Poor economy forces Georgia to rethink drug criminalization
The high price of enforcing criminal penalties on non-violent offenders has Georgia’s new Republican governor rethinking a major linchpin in US domestic policy: the drug war.
“Presently, one out of every 13 Georgia residents is under some form of correctional control,” Gov. Nathan Deal, a Republican, told state lawmakers during his inaugural address. “It cost about $3 million per day to operate our Department of Corrections. And yet, every day criminals continue to inflict violence on our citizens and an alarming number of perpetrators are juveniles.”
His preferred course of action, according to The Atlanta Journal Constitution, was to reemphasize focus on violent crimes and “provide the opportunity” for treatment and therapy to citizens suffering from drug addiction.
“As a State, we cannot afford to have so many of our citizens waste their lives because of addictions,” he said. “It is draining our State Treasury and depleting our workforce.”
He made the comments on Monday afternoon, after being sworn in as the state’s governor. Deal did not offer any specific policy proposals in the speech, opting to use his time to help frame the legislature’s agenda for the coming session.

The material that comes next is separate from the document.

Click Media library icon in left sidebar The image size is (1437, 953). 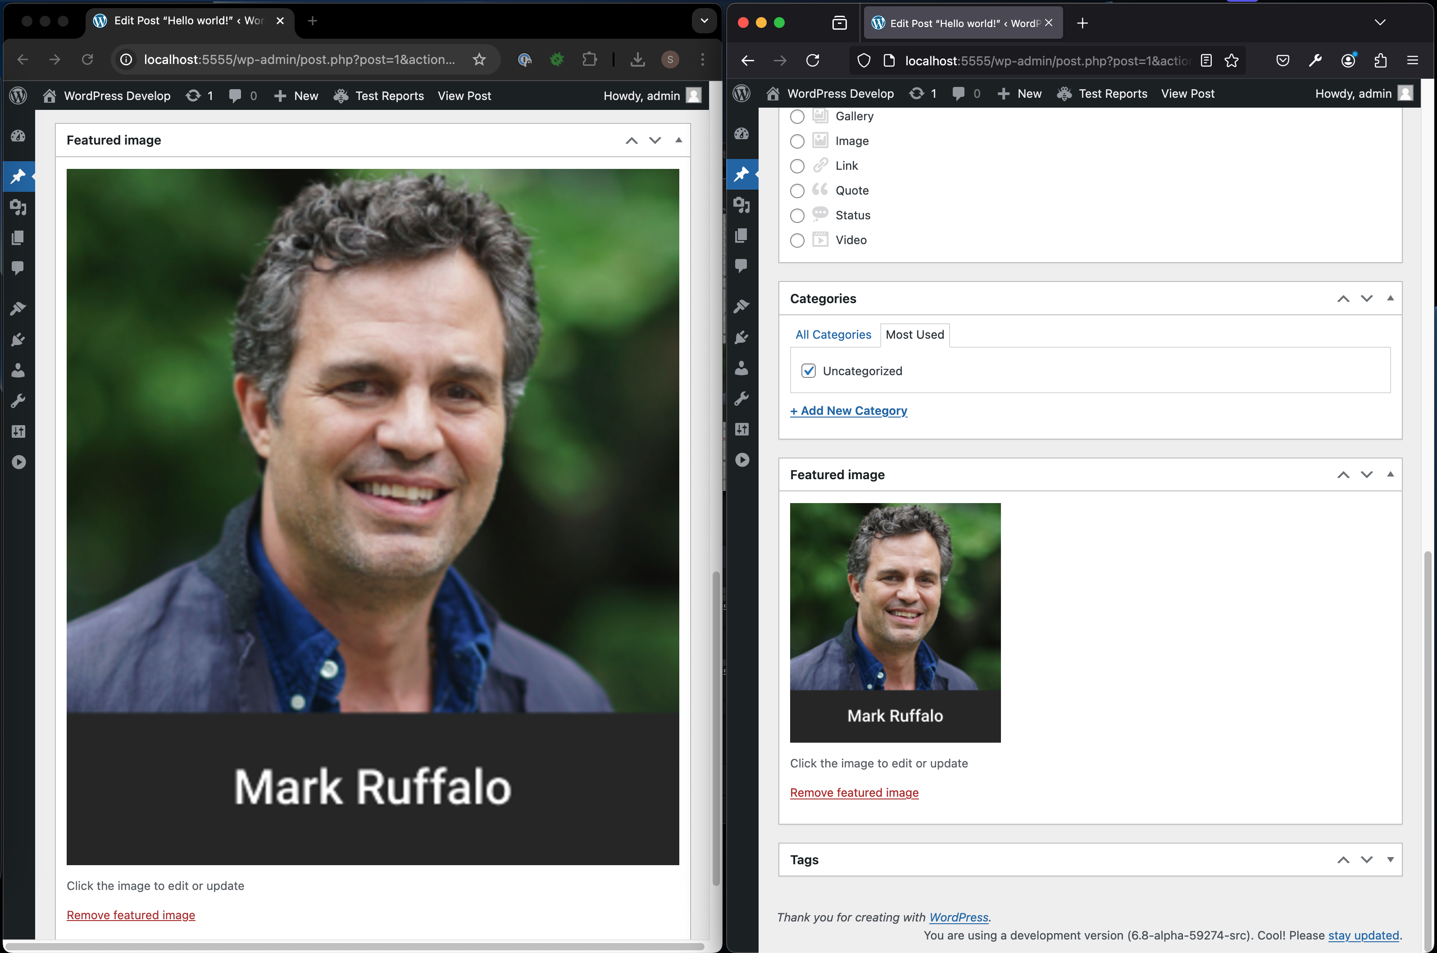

“Let us refocus state government on its core responsibilities and relieve our taxpayers of the burden of unnecessary programs,” he said. “Let us be frugal and wise. Let us restore the confidence of our citizens in a government that is limited and efficient. Together let us make Georgia the brightest star in the constellation of these United States.”
Gov. Deal also advocated for a strengthening of mass transportation initiatives and a reinvestment in the state’s college scholarship program.
Roughly 19 percent of Georgia’s prison population was incarcerated on drug offenses in 2009, according to a report (PDF) by the Office on National Drug Control Policy (ONDCP).
Nationally, nearly half of all arrests are due to laws criminalizing the cultivation, sales and use of cannabis, which has been shown to be less damaging to human health than alcohol or tobacco. Over 872,000 Americans were arrested for the drug in 2007, according to the Federal Bureau of Investigations. Nearly three fourths of those arrested were under the age of 30.
President Barack Obama, who at one time said he was in favor of decriminalizing cannabis, has come out against outright legalization. While his drug czar has called for an overhaul of the government’s war against American drug users to focus more on addiction mitigation and treatment, the administration’s 2010 budget outlay instead placed a greater emphasis on law enforcement and incarceration.
The budget places America’s drug war spending at $15.5 billion for fiscal year 2011; an increase of 3.5 percent over 2010. That figure reflects a 5.2 percent increase in overall enforcement funding, growing from $9.7 billion in 2010 to $9.9 billion in 2011. Addiction treatment and preventative measures, however, were budgeted at $5.6 billion for 2011, an increase from $5.2 billion in 2010.
An ONDCP press release described the figures as “balanced.”
The nation’s drug war budget was criticized by reform groups, including an association of former law enforcement officials, which said the administration was merely “talking about” changing the drug war, rather than taking tangible action.
The ONDCP said that prescription drugs were the fastest growing category of abused intoxicants in 2009.
The state government of Georgia faced a $16.1 billion budget deficit in April 2010, with local municipalities staring down the barrel of an additional $40.7 billion.